### [Exercise prompt]
Write out every one of the records below word for word, leaving out the pictures.

### [Information supplied]
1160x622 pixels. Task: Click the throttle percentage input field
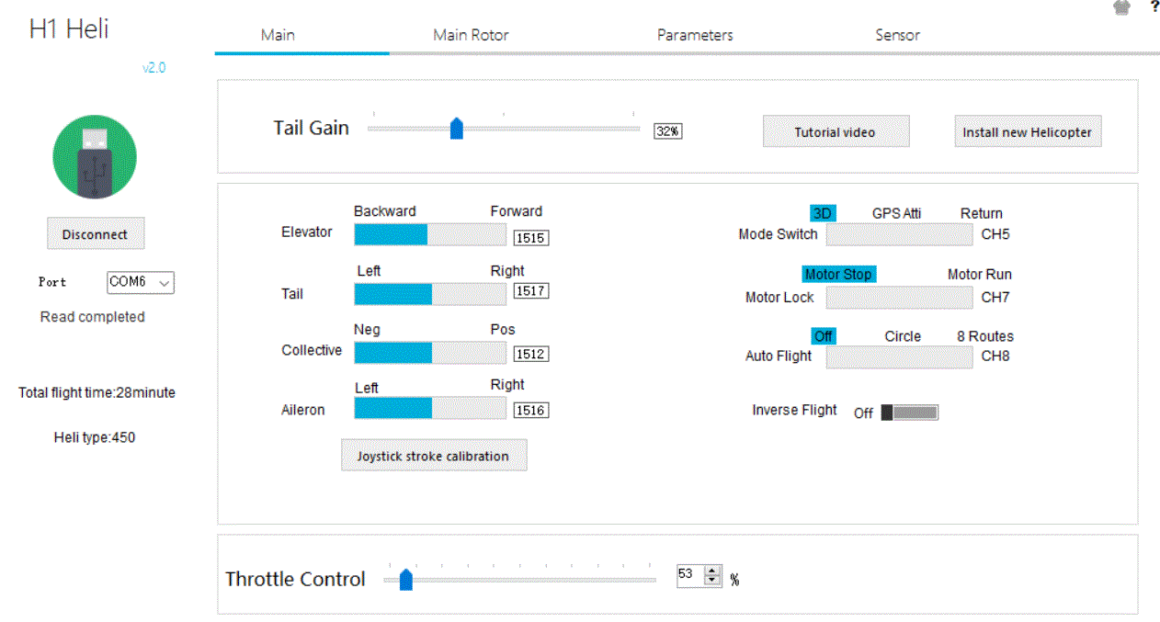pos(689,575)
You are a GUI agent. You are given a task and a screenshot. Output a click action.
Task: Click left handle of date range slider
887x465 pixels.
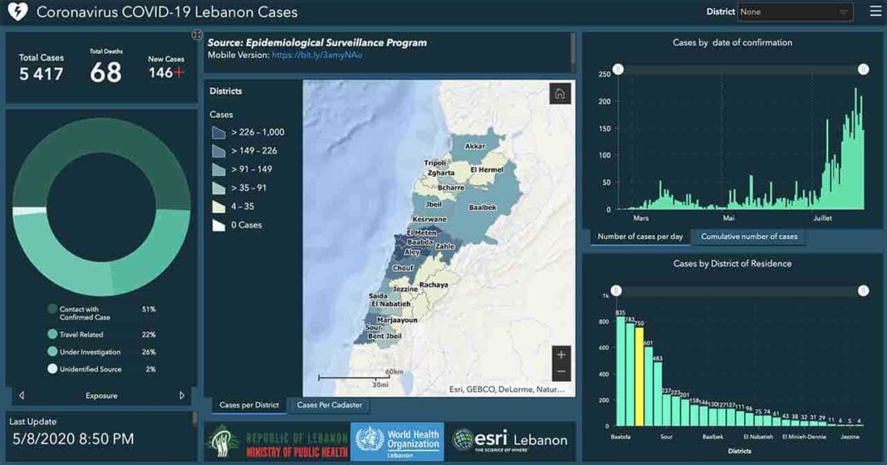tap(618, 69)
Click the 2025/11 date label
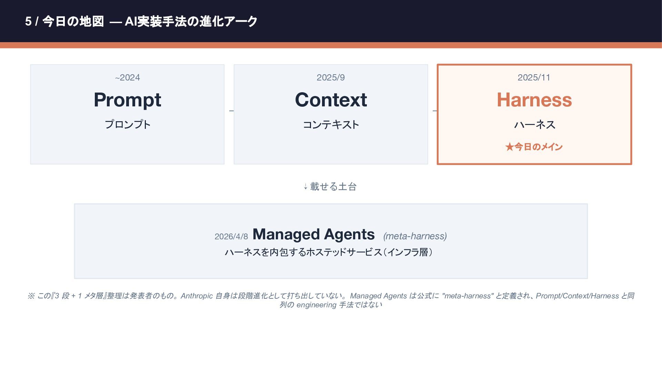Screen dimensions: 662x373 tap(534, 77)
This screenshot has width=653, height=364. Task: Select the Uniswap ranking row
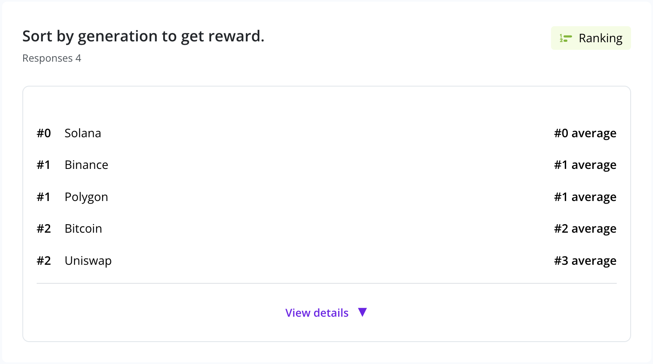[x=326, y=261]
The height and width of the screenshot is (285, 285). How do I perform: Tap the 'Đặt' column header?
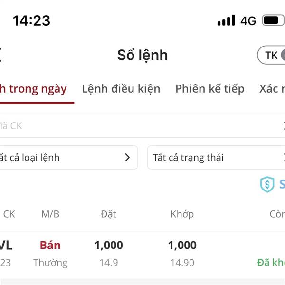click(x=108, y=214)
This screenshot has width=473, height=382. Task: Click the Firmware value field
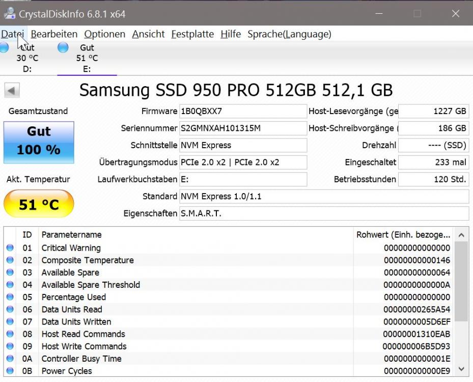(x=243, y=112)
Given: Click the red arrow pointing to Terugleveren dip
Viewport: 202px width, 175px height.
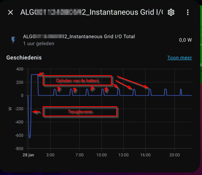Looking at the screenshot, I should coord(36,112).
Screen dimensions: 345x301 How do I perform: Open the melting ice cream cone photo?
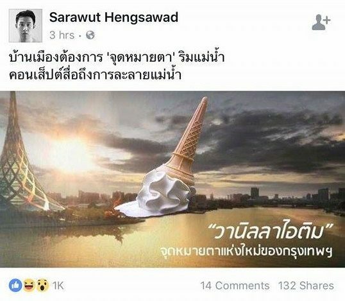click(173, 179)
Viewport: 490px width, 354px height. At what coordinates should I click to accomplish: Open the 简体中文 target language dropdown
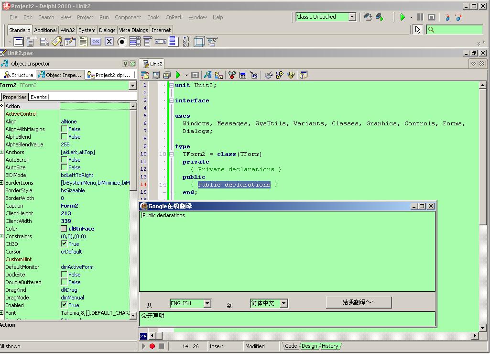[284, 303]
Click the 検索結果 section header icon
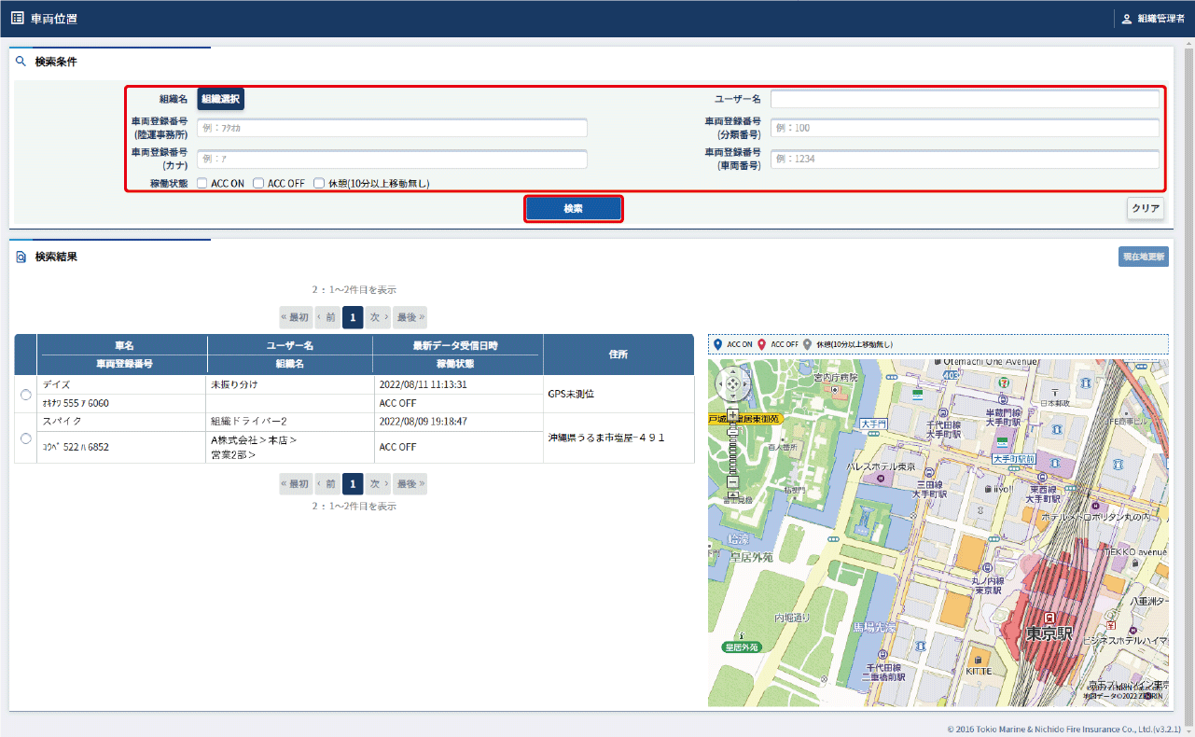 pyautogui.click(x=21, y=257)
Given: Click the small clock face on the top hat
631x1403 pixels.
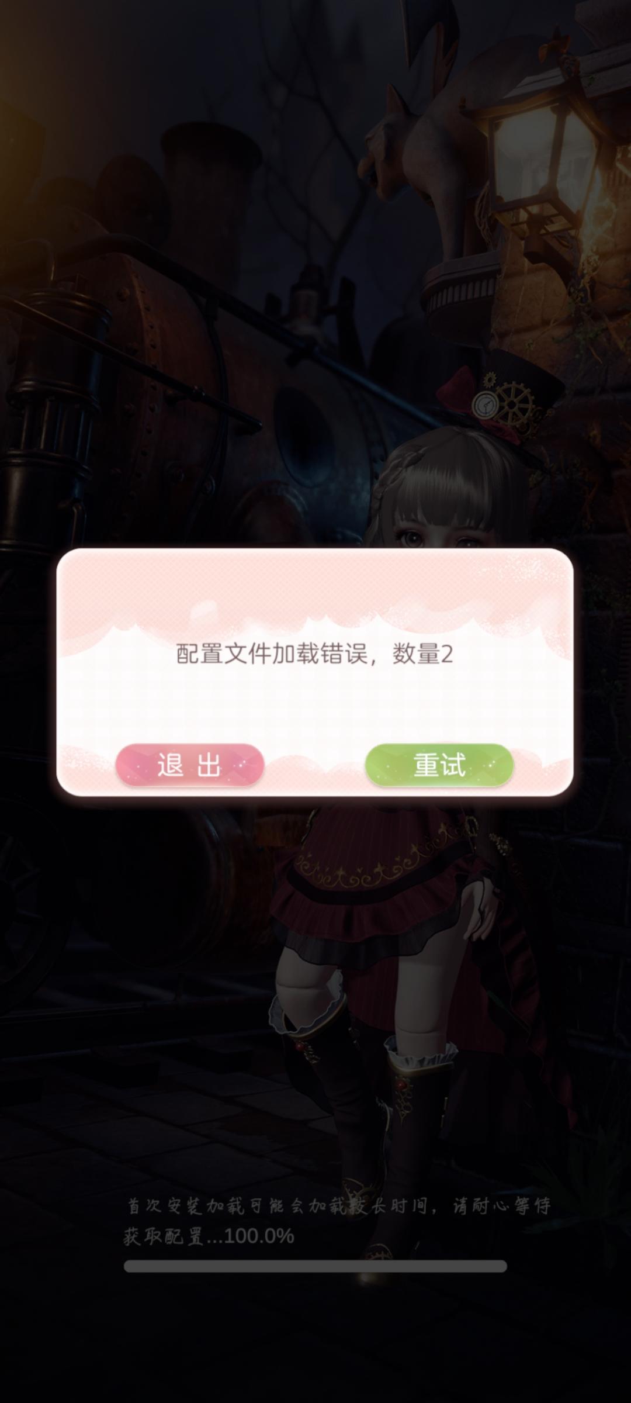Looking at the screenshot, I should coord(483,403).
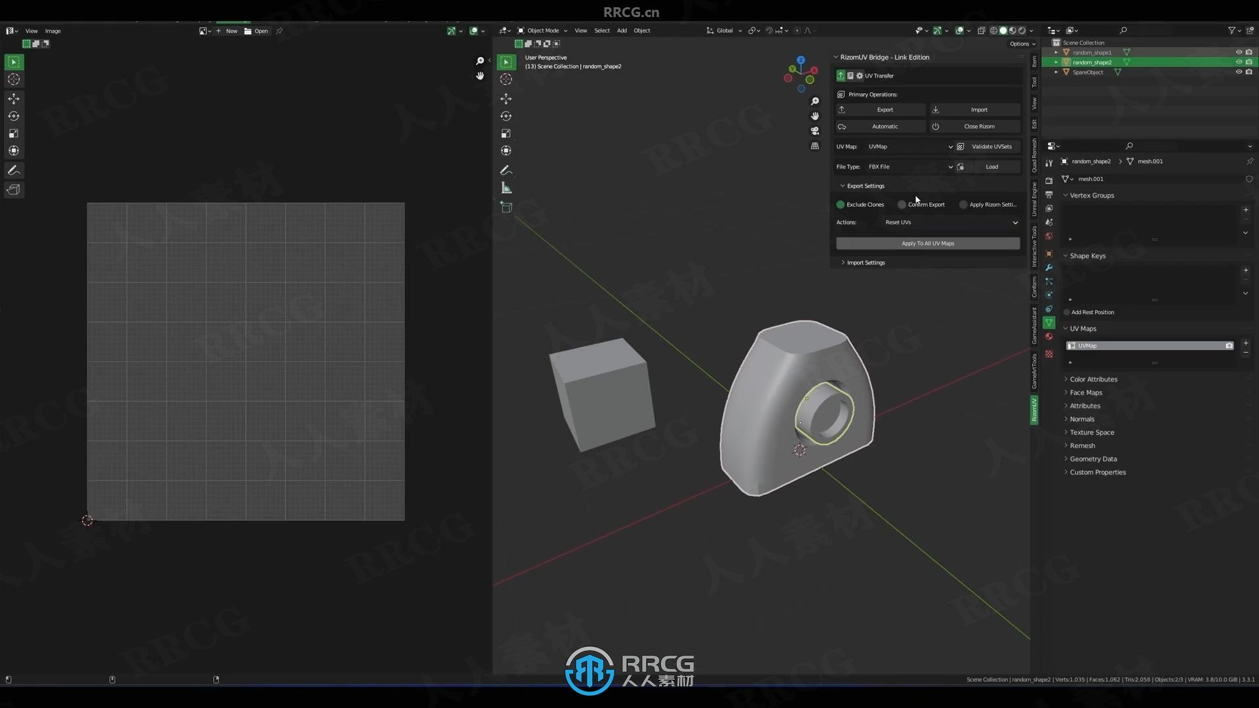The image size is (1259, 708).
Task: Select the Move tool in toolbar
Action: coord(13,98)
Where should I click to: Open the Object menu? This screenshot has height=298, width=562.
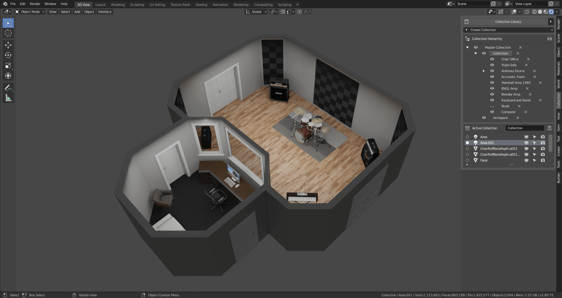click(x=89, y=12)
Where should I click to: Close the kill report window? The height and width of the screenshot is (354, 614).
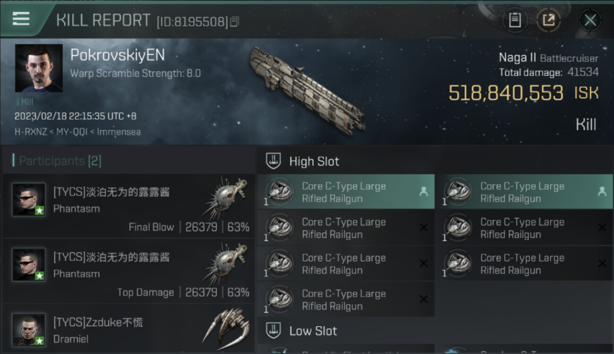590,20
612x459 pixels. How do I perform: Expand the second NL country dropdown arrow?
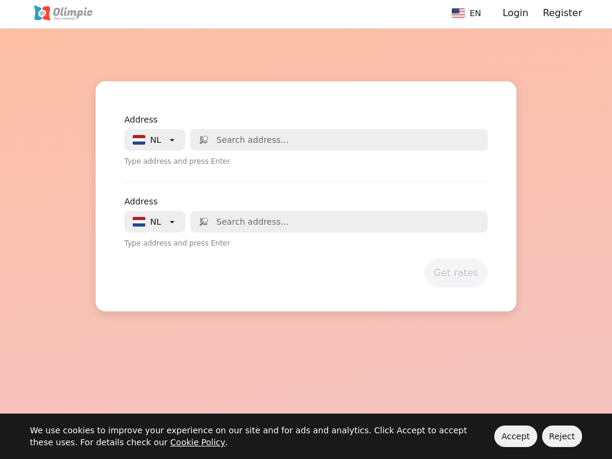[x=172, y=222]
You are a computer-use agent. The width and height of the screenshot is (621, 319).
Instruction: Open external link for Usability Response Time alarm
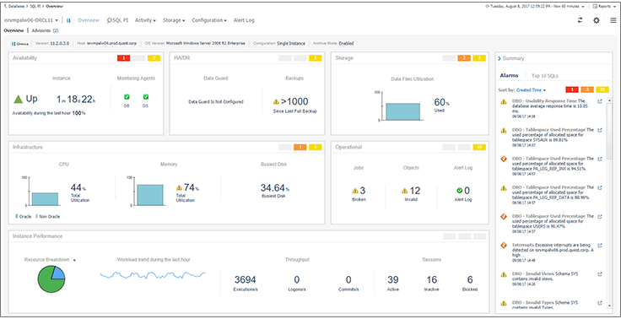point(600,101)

### [Finished task]
1160x622 pixels. Task: Click the throttle percentage input field
pos(689,575)
You are a GUI agent. You are given a task and a screenshot. Output a click action.
Task: Click left handle of date range slider
887x465 pixels.
tap(618, 69)
Click the 2025/11 date label
Screen dimensions: 662x373 tap(534, 77)
This screenshot has width=653, height=364. Task: Select the Uniswap ranking row
[x=326, y=261]
The height and width of the screenshot is (285, 285). How do I perform: Tap the 'Đặt' column header?
click(x=108, y=214)
This screenshot has width=473, height=382. Task: Click the Firmware value field
(x=243, y=112)
Given: Click the red arrow pointing to Terugleveren dip
Viewport: 202px width, 175px height.
Looking at the screenshot, I should coord(36,112).
Screen dimensions: 345x301 How do I perform: Open the melting ice cream cone photo?
click(173, 179)
Viewport: 490px width, 354px height. At what coordinates should I click to accomplish: Open the 简体中文 target language dropdown
[284, 303]
Click the 検索結果 section header icon
 pyautogui.click(x=21, y=257)
Given: Click the small clock face on the top hat
631x1403 pixels.
Looking at the screenshot, I should coord(483,403).
The image size is (1259, 708).
Task: Select the Move tool in toolbar
Action: coord(13,98)
Where should I click to: Open the Object menu? This screenshot has height=298, width=562.
click(x=89, y=12)
Where should I click to: Close the kill report window? The height and width of the screenshot is (354, 614).
590,20
612x459 pixels. How do I perform: Expand the second NL country dropdown arrow?
[x=172, y=222]
You are a computer-use agent. The width and height of the screenshot is (621, 319).
Instruction: Open external link for Usability Response Time alarm
point(600,101)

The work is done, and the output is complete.